Employers that sponsor health plans are bracing themselves for a significant tax hit under health reform.
Health reform’s transitional reinsurance program, which will require insurers and self-funded plans to pay billions of dollars to partly reimburse commercial insurers writing individual policies for patients with very high medical costs, imposes large costs on employers to further the federal health reform agenda.
Proposed rules by the U.S. Department of Health and Human Services describe a regime under which reinsurance funds would be transferred from states with healthier populations and fewer people in individual policies, to sicker states with more individual policies.

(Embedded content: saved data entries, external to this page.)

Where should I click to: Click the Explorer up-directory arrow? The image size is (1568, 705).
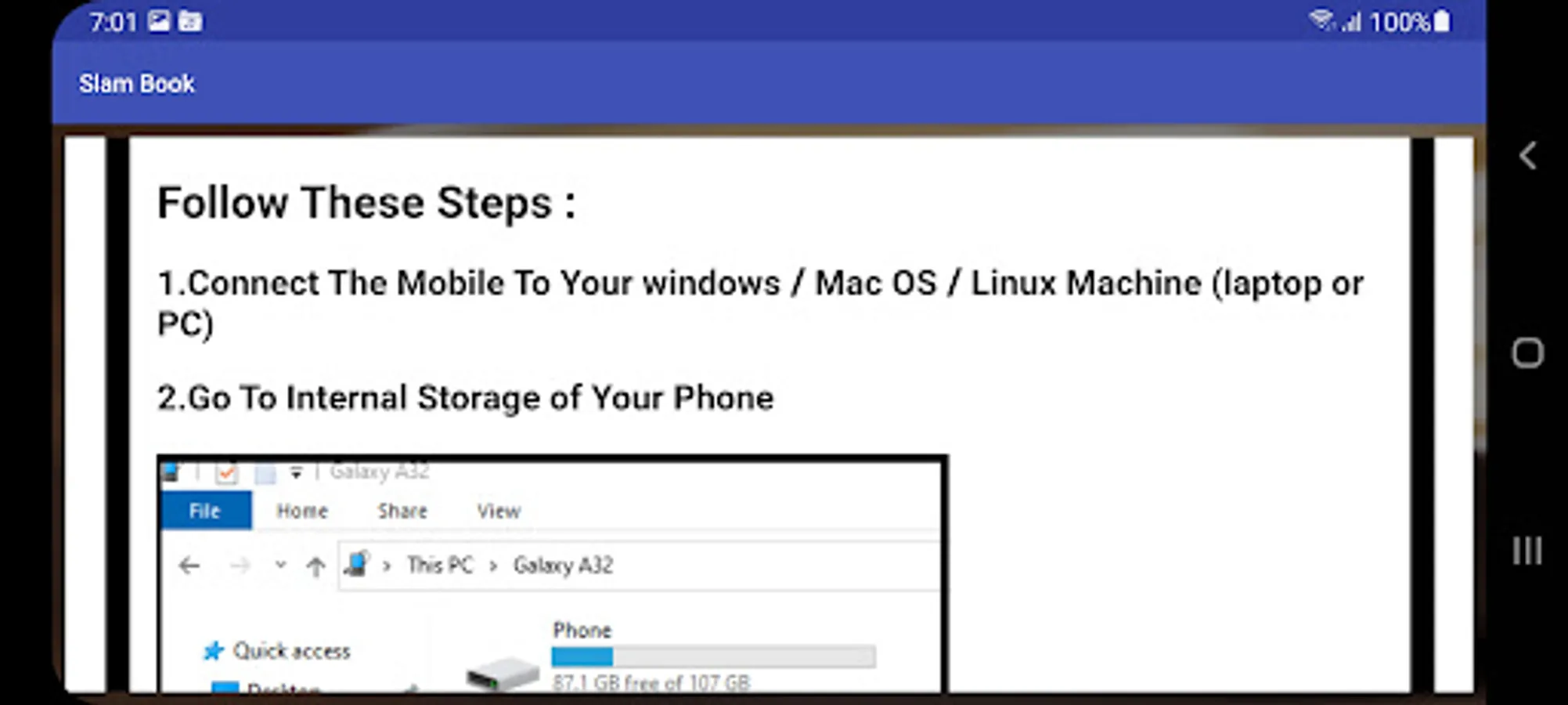coord(315,566)
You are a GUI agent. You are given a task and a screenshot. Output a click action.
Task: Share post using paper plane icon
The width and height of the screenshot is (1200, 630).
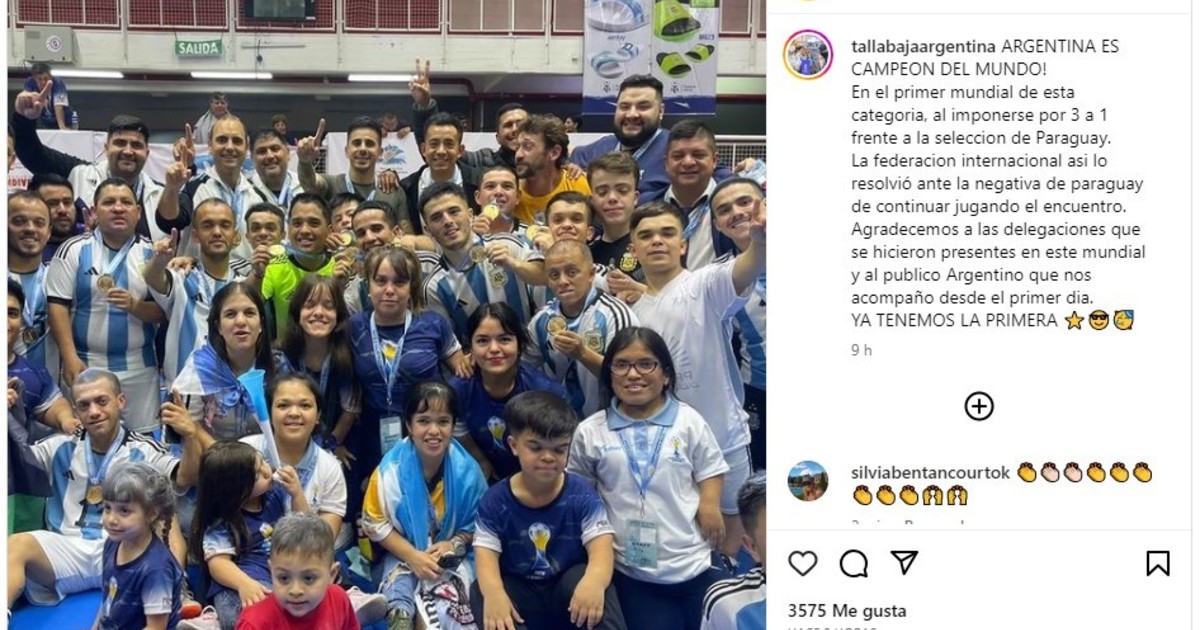pyautogui.click(x=905, y=563)
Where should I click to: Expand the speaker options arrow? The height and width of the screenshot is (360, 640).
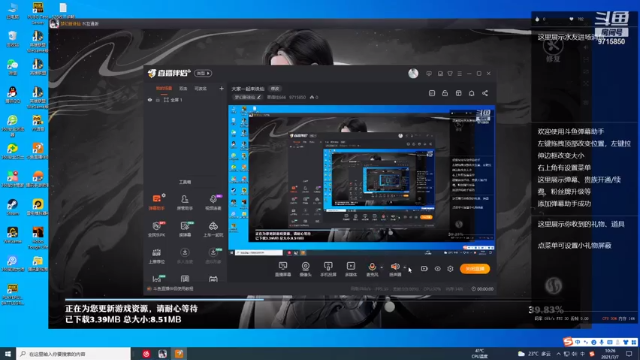coord(405,267)
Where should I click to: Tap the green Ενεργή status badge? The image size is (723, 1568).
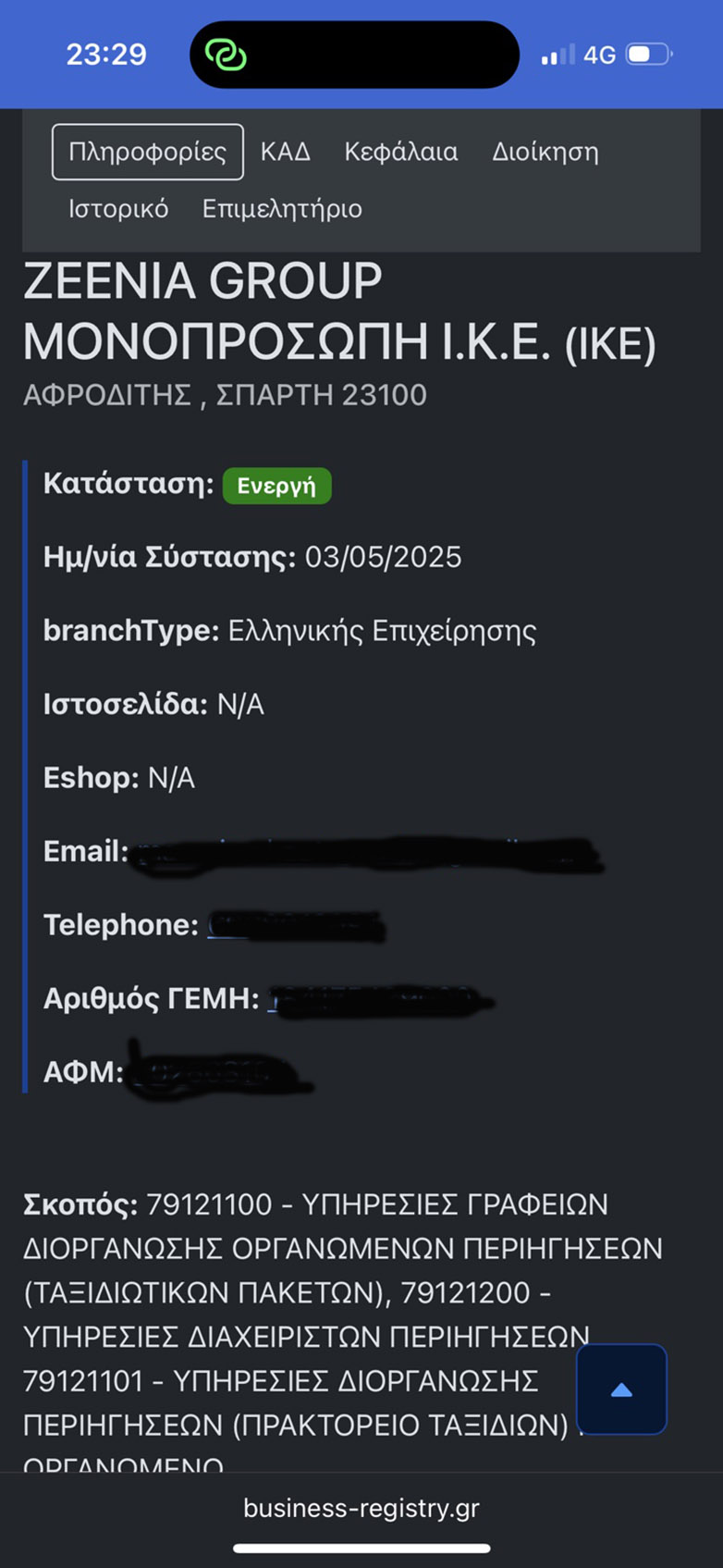[276, 486]
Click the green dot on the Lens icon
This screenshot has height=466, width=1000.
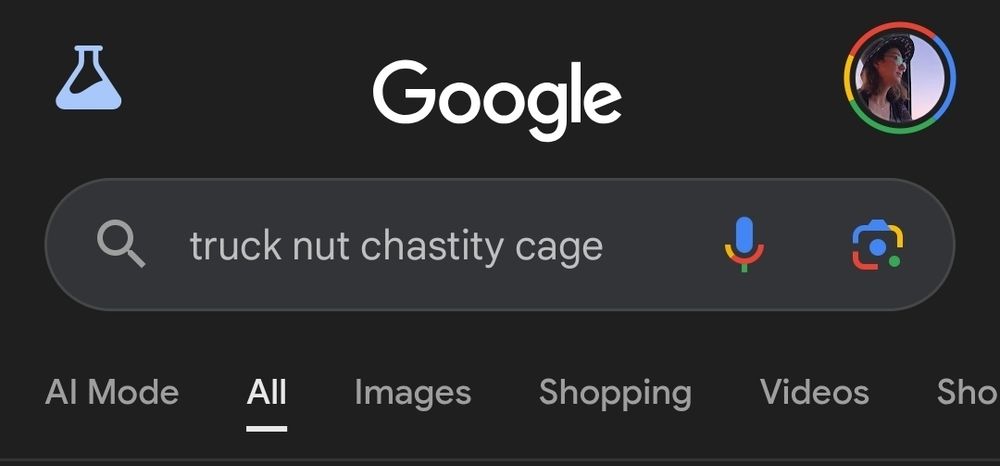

Self-insured employer health plans and insurers are on the hook for the fees. Employers estimate that the first-year assessment for the three-year program, which begins in 2014, is expected to be in a range of $60 to $90 per health plan participant. As a result, the largest employers are looking at bills in the millions of dollars.
The goal of the program is to make the individual market more affordable and to combat the uninsured problem in the United States, HHS says in the proposed rules. It is intended to alleviate the need to build into premiums the risk of enrolling high-risk, unhealthy individuals.
Third-party administrators will make contributions on behalf of self-funded plans, but those plans are ultimately liable for reinsurance contributions, and TPAs and administrative-services contractors are to be used to administer the fee payments.
Exclusions for Non-major Medical
Health coverage that is not major medical coverage will be excluded from reinsurance contributions, including: privately run Medicare and Medicaid plans; health reimbursement arrangements, health savings accounts and flexible spending accounts; employee assistance, wellness and disease management programs; stop-loss and indemnity coverage; military health benefits; and coverage for American Indian Tribes.
There is no indication that HHS will drop fees for retiree-only plans for former employees. Employers hoped the government would institute this exception as a means to encourage employers to sponsor such plans.
There is also nothing in the proposal indicating that COBRA-qualified beneficiaries would not be included in calculating the fee paid by employers.